Just came off the stage at PaidContent 2010, a day-long summit here at The Times Center near Times Square, dedicated to the question of if/how/when people will pay for content. The timing is good -- as I wrote in January, The New York Times is planning to charge for content within a year or so, Hulu is considering a subscription model (not necessarily in place of but, I believe, in addition to its free service), and the eBook pricing dilemmas are causing sleepless nights.
I opened the conference with a brief assertion that fretting over whether people will pay for content is based on a mistaken assumption: that people have ever paid for content in the past. They actually haven't.
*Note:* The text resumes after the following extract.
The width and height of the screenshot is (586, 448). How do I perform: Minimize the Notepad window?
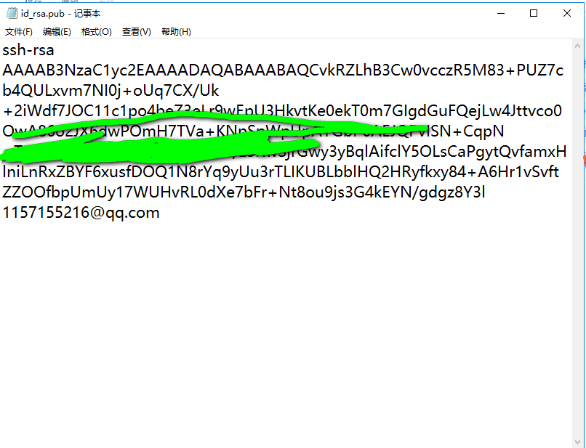(501, 14)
Instead, people have paid for access to content. But in an analog world, access was gated by physical form factors like vinyl, newsprint, and movie theaters. As a result, the coincidence of form factor and content made us believe that people pay for content.
But people have never paid for content. Even when a daily newspaper was a necessity for the average home, the dime you paid a day (in the 70s) for a newspaper did not cover the print cost, much less the reporting. Instead, it was classified ads and auto dealers who footed most of the bill. And the hours we spent on TV and radio every day through the last half of the last century until the explosion of cable in the 90s, were all free. When cable finally asserted itself, people did not pay per show or even by channel (with the exception of premium movie channels). Instead, they paid for overall access.